Anna Chutesov slapped him in the face. It was the shock more than the pain that stilled his tongue. Disdainfully the blond woman turned her back on him and addressed his men, who were lined up at attention. "I have brought you all American tourist clothes," she said, tossing bundled packages at their feet. "Go behind those rocks and change while I load your equipment on the vehicle."
When Colonel Kirlov opened his package, he discovered a gaudy Hawaiian shirt and Bermuda shorts. Changing clothes in silence, he felt like a fool. Looking at his men climbing into their new clothes, he knew he looked like one too.
Kirlov sat in the back of the camper during the drive across the desert to the place that Anna Chutesov, breaking a long smoldering silence, told them was California. She kept adjusting a beeping device that sat in her lap. Often she raised it, turning a loop antenna this way or that, and sending the camper in confused circles. Kirlov knew she was homing in on some radio signal.
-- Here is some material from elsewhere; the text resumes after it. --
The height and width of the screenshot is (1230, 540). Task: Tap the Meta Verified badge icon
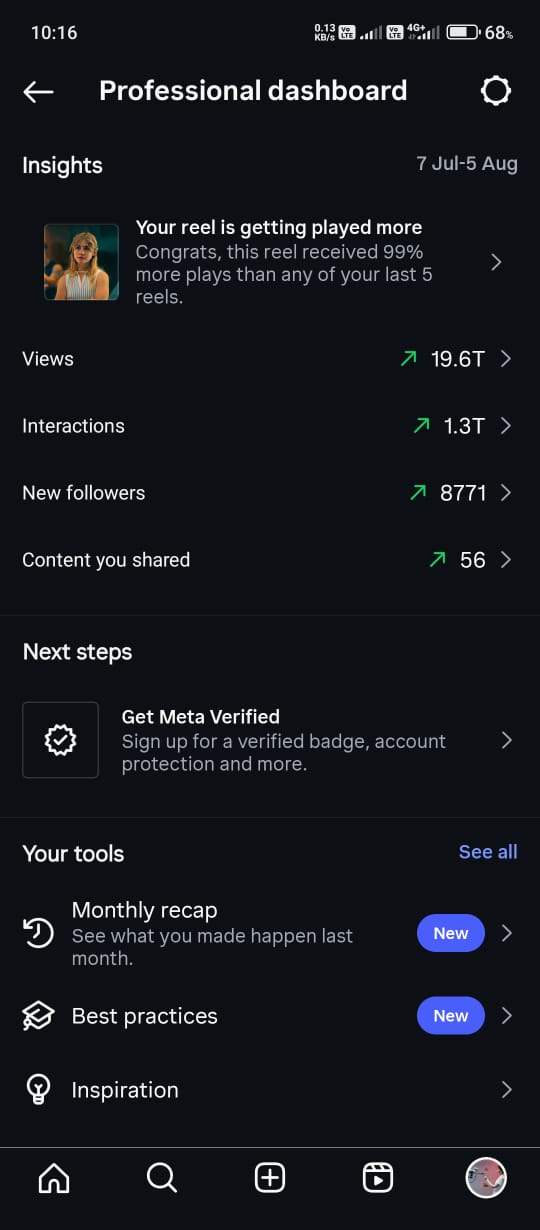click(61, 740)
But that was all he knew.
Finally, after many long hours in which the driven blond woman had refused to give any of them a turn at the wheel, they stopped on a great black highway where the traffic was backed up until they could drive no further.
Anna Chutesov stood up.
"We can go no further. The rest of the way we will travel on foot. In twos. You will find your weapons in the overhead compartments."
The men fell on the compartments like thirsty dogs. They had been alone in an enemy land too long without weapons. Weapons would make them feel like men again.
Colonel Kirlov pulled out a stubby Uzi with a folding stock and looked at his men. They, too, had brought forth identical weapons.